La destra sotto la lente di Paolo Macry - recensione

di Domenico Pizzuti sj




Sto leggendo per aggiornamento ed approfondimento una recente pubblicazione dello storico napoletano Paolo Macry, La destra italiana. Da Guglielmo Giannini a Giorgia Meloni, Edizioni Laterza, Bari-Roma, 2023, pp. 157, e nel cap. 4 dedicato alla “Lega. Contro lo stato-nazione”, sono rimasto colpito dal ricordo del programma della Lega ad inizio anni 2000, che riporto per qualche commento anche sui corsi e ricorsi della politica dei partiti di ieri e di oggi di fronte al programma della destra di governo in particolare Fratelli d’Italia e Lega, che scrive Macry:

Nel 2004 aveva proposto una riforma costituzionale che istituiva un premierato a elezione diretta, prevedeva un Senato delle autonomie, ampliava la potestà legislativa in materia di scuola, polizia amministrativa, assistenza sanitaria. La riforma venne approvata in Parlamento dalla maggioranza di centro-destra è l’anno dopo, però, non superò il vaglio del referendum. Votò più del 60 per cento dei partecipanti, soltanto in Lombardia e nel Veneto i favorevoli superarono i contrari. Il Nord era una una minoranza politica nel paese.
Ma intanto finiva sotto attacco anche l’idea di nazione. Se cessiamo di essere una nazione, fu il titolo di un saggio di Gian Enrico Rusconi, uno dei tanti che affollarono gli scaffali delle librerie di quegli anni. Oltre che della forma si discuteva della vitalità o del tramonto della nazione” (Ib. p. 131).

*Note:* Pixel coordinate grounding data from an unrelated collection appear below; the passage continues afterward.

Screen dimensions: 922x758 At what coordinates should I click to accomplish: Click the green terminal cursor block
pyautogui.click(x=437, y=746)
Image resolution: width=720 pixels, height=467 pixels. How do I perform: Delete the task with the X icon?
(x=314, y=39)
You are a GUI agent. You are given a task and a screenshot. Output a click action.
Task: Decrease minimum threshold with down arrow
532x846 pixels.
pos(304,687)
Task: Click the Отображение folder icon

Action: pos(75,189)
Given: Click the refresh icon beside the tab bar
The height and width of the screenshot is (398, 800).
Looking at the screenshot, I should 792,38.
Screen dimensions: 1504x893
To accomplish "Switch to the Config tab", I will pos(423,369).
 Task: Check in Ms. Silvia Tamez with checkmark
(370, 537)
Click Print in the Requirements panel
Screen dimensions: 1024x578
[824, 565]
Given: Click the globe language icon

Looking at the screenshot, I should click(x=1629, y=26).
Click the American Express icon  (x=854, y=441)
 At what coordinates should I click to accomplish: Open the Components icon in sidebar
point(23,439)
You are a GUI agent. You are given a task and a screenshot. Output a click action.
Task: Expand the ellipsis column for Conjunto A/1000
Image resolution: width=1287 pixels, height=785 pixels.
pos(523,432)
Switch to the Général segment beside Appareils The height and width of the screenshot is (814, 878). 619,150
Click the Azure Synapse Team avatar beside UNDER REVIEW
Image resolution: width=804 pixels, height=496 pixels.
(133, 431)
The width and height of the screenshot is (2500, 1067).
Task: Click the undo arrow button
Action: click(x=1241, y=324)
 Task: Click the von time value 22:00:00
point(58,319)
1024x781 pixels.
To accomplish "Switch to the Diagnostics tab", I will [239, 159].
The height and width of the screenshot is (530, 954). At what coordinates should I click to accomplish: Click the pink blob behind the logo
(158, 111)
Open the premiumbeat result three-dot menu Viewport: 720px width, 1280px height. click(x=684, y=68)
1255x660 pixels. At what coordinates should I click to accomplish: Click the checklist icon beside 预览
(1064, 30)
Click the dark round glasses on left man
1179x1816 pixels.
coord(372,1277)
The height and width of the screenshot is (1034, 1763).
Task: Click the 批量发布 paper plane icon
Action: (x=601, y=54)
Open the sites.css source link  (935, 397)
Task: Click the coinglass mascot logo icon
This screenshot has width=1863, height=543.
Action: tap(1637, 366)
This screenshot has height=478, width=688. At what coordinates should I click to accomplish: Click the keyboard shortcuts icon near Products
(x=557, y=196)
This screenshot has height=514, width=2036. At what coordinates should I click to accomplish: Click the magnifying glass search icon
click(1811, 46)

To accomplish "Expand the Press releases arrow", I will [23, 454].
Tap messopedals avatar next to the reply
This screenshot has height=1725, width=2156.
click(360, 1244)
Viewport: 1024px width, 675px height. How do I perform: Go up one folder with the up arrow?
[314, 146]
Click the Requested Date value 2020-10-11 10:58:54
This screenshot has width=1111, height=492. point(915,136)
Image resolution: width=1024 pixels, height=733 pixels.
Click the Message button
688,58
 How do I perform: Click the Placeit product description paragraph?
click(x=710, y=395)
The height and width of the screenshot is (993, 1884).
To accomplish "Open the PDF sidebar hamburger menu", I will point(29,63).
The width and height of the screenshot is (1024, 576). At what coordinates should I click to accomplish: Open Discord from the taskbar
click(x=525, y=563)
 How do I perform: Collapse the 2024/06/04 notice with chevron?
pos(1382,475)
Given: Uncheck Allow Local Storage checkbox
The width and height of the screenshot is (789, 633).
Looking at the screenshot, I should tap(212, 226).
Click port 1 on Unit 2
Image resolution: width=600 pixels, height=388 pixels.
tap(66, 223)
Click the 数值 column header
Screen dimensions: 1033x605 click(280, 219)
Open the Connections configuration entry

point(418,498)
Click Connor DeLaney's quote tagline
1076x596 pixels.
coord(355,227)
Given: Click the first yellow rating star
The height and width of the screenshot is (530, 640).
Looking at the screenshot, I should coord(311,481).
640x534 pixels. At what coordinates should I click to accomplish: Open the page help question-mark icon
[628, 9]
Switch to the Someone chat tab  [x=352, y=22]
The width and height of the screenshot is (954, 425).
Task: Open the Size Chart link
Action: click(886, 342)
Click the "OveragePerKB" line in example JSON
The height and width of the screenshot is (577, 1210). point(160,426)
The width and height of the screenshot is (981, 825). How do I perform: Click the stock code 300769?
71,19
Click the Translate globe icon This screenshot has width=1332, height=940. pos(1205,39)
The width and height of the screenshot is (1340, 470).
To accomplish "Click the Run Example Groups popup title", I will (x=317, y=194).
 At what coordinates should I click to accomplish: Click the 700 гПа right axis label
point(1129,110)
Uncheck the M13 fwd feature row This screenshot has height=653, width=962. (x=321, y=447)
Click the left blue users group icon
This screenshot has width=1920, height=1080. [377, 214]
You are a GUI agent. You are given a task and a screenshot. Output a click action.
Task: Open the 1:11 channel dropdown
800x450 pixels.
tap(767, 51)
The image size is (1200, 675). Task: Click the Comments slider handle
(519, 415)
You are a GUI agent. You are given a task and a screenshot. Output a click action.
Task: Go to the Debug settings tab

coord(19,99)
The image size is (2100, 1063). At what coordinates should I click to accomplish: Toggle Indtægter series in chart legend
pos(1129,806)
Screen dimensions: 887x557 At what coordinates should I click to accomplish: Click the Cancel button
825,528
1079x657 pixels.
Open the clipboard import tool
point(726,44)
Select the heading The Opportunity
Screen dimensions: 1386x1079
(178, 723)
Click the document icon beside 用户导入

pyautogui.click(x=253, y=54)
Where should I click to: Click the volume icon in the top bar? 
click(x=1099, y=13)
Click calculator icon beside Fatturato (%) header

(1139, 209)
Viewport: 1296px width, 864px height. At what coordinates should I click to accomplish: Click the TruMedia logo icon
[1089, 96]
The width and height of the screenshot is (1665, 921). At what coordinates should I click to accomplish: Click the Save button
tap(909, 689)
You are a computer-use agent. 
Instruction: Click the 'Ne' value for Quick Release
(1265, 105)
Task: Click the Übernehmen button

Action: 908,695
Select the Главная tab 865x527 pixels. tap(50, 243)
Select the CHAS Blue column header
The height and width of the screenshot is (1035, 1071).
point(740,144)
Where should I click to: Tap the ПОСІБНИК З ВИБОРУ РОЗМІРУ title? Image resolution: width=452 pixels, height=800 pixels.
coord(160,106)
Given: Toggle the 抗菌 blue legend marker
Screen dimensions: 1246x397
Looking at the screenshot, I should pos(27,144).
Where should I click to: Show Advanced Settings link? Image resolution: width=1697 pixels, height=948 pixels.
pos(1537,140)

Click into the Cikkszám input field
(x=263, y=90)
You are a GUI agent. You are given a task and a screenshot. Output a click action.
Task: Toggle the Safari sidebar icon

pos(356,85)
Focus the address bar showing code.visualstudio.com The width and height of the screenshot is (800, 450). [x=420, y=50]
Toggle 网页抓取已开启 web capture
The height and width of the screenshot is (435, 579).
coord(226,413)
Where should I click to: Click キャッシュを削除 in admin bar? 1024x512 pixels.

Si tratta di programmi della destra di ieri e di oggi che non vanno spacciati per novità, che occorre richiamare anche per la destra che nel 2022 ha conquistato la maggioranza relativa anche se imperversa nei video della Tv pubblica da parte della premier Giorgia Meloni.

Occorre rammentare che la coalizione di destra al governo è sempre una maggioranza relativa rispetto al corpo elettorale votante, e lo storico interrogativamente si domanda in quarta di copertina “Questo significa che l’Italia è diventata un paese di destra o magari lo è sempre stata?.” L’esito negativo del referendum sulla riforma costituzionale propiziata dalla Lega ad inizio anni 2000, una procedura democratica di verifica specialmente delle riforme costituzionali (Da ricordare quello bocciato proposto da Matteo Renzi, premier di governo del tempo) da parte dei cittadini elettori, rimette in campo il popolo sovrano ritenuto spesso muto e disaffezionato dalla politica, non solo affare del governo, del Parlamento e dei partiti al governo o all’opposizione, cioè di una rappresentanza elettorale legittimata dal voto del Parlamento.

Le sconfitte referendarie sulle riforme costituzionali richiamano anche il dovere ed i dubbi sull’esito del referendum da attuare su quelle proposte dalla maggioranza di governo (Autonomia differenziata, Premierato), perché non si può ignorare la voce del popolo sovrano o meglio dei cittadini elettori per una democrazia partecipante. Meloni, meloniani, e leghisti sono avvisati perché non basta l’approvazione della maggioranza parlamentare.